Isso explica porque, assim que o Instituto Gamaleya fechou a pesquisa da Sputnik V, a Binnopharm, junto a sua fábrica pôde iniciar imediatamente a produção, fechando uma cadeia produtiva que vai da fábrica de vidros a seringas e embalagens.

E porque, enquanto isso acontecia, os diretores do FRID cuidavam de fechar os contratos de entrega em vários países, garantindo entrega rápida e sem as exigências contratuais das indústrias americanas como a Pfizer e a Moderna.

O problema da Sputnik V é que o mundo acadêmico ocidental não tem o volume de informações sobre sua pesquisa clínica como as demais vacinas, com dezenas de artigos publicados.

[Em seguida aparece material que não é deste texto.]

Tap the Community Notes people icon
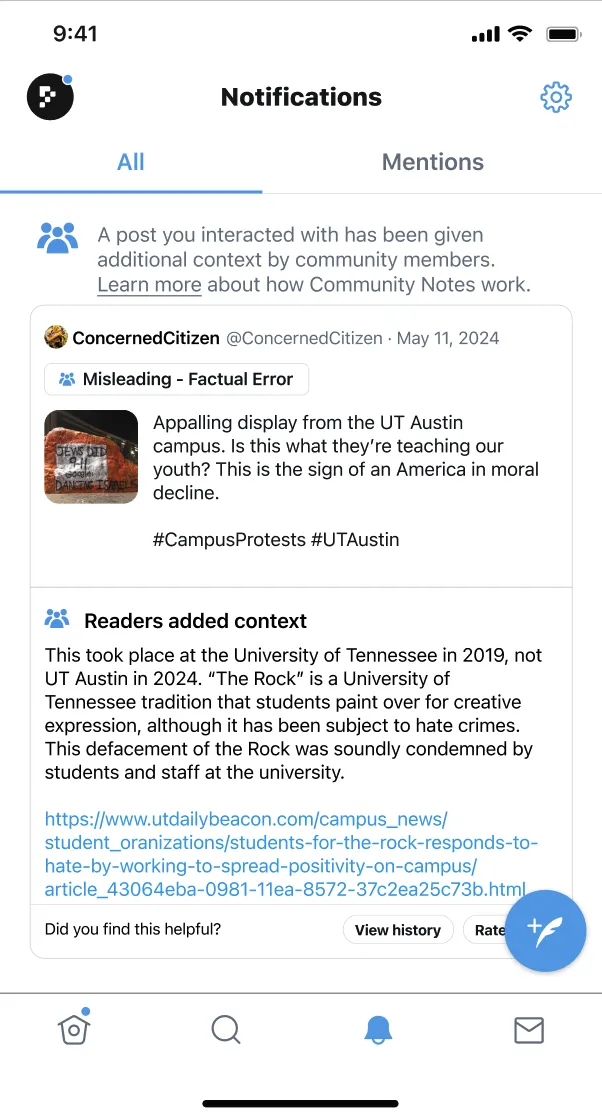602x1114 pixels. [57, 237]

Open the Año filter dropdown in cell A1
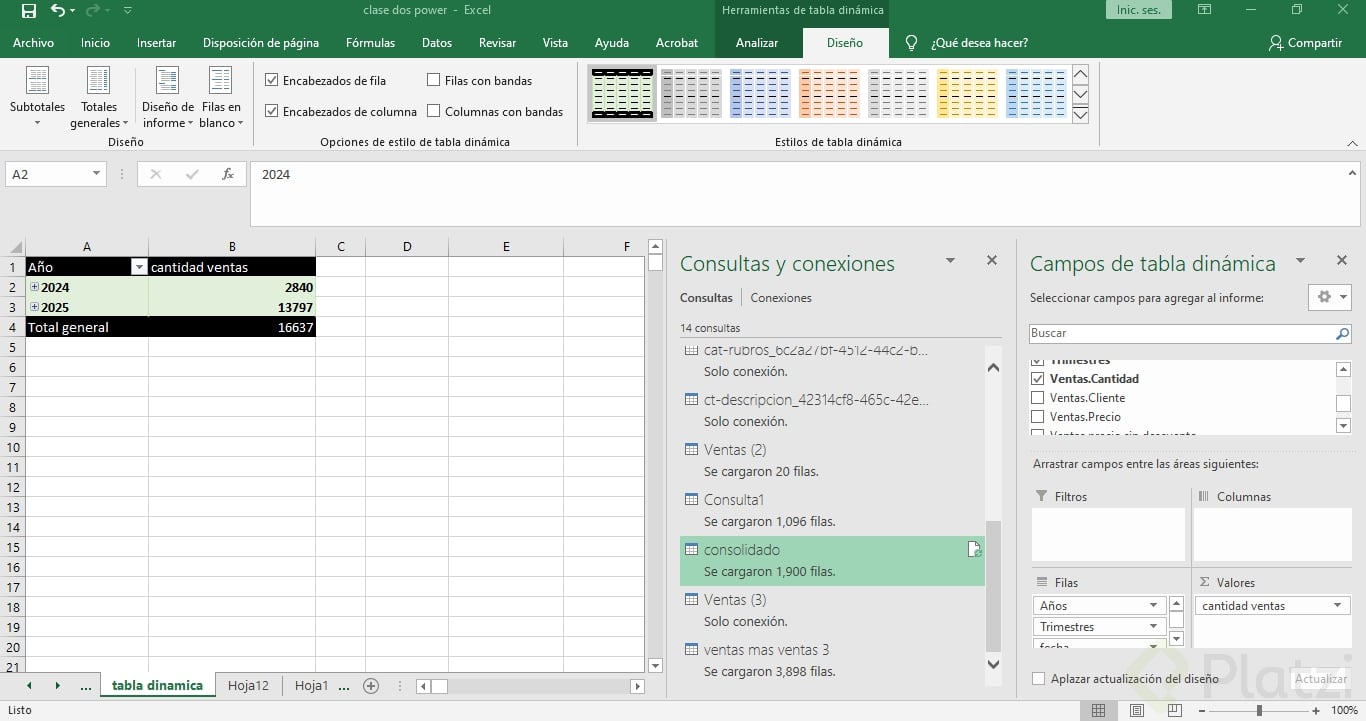tap(139, 267)
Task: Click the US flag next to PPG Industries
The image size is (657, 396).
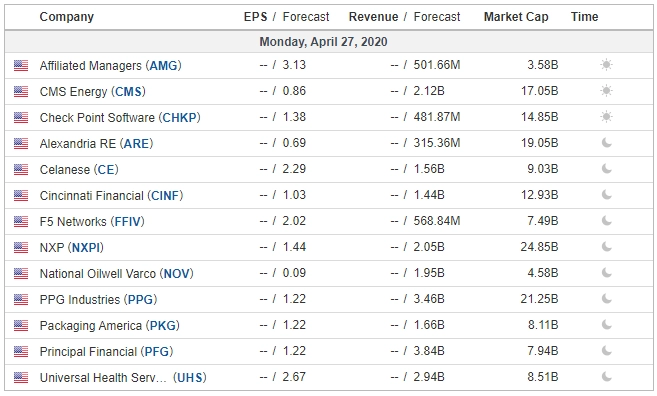Action: (x=21, y=300)
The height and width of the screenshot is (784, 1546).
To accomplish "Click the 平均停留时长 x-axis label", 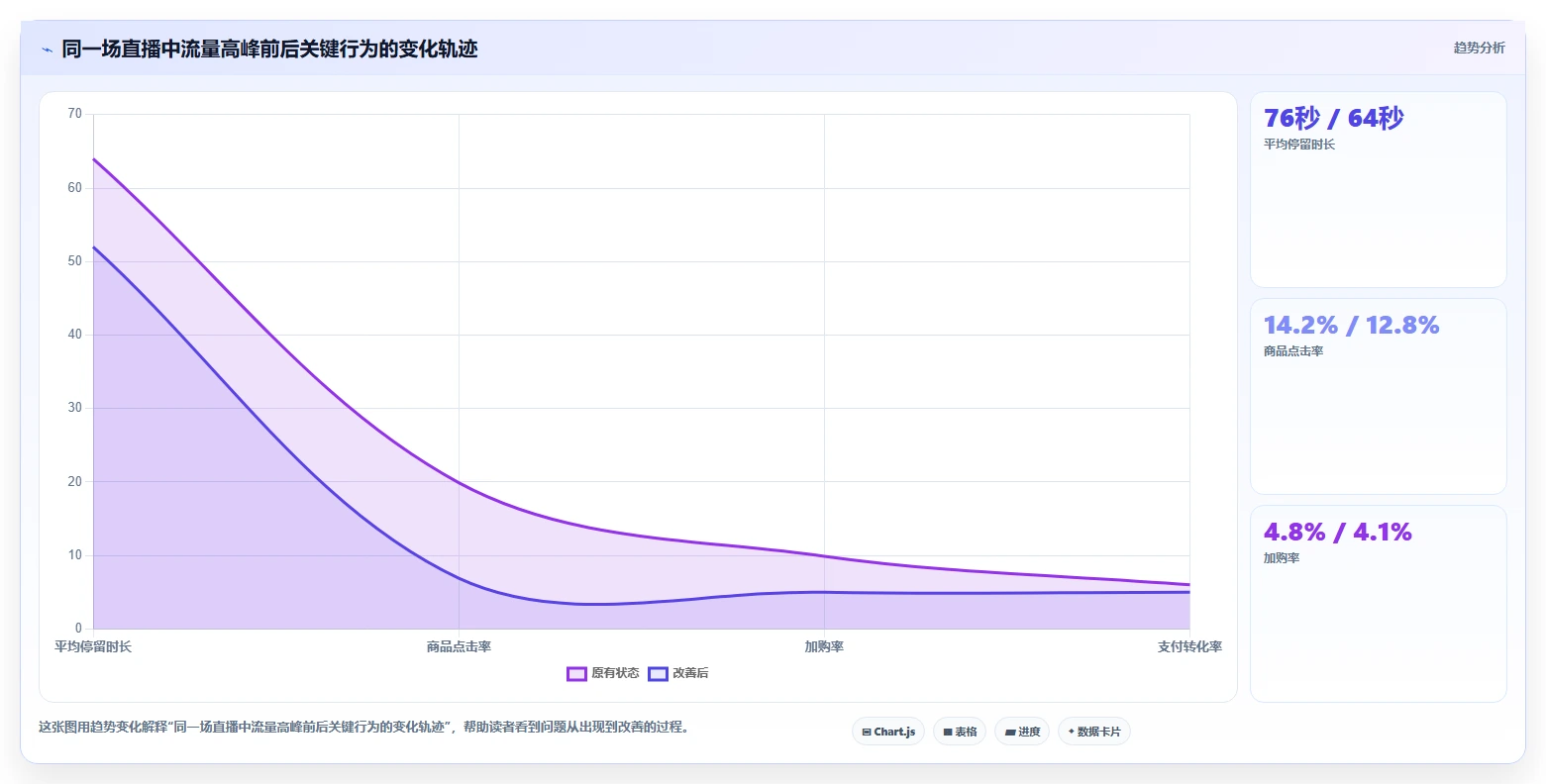I will point(93,647).
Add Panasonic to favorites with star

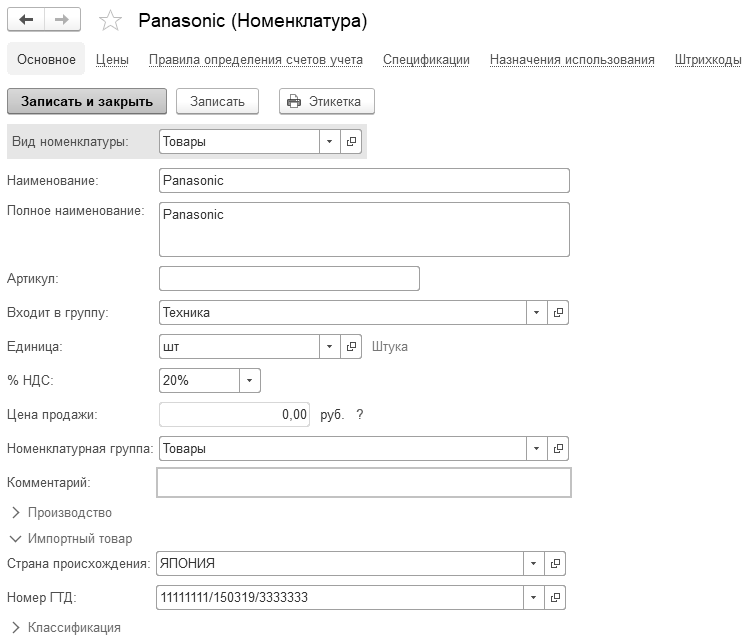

A própria Anvisa, no Brasil, tem restrições e se queixa da falta de informações científicas em revistas internacionais.

Um desses entraves é que quem se apresenta como o vendedor no Brasil é o representante do FRID. Foi ele quem fechou a parceria com a empresa brasileira União Química que já tem sua fábrica pronta para processar as vacinas russas assim que receber o IFA da unidade de Zelenograd.

Além disso, a Sputnik V está no centro de um debate no Congresso pela liberação, pela Anvisa, sem que seja analisada no Brasil ou ter a chancela de ao menos uma das grandes agências reguladoras internacionais, além da própria agência russa.

A Sputnik V, que é uma vacina russa baseada no vetor de adenovírus e foi registrada pelo Ministério da Saúde da Rússia em 11 de agosto de 2020, e se tornou a primeira vacina contra o novo coronavírus SARS-COV-2 no mercado.

Desenvolvida pelo Centro Nacional de Pesquisa em Epidemiologia e Microbiologia Gamaleya, os ensaios clínicos de Fase 1 e 2 foram concluídos em 1º de agosto e os ensaios clínicos pós-registro foram testados em mais de 40 mil pessoas.

*Jornalista. Titular da coluna JC Negócios, do Jornal do Commercio.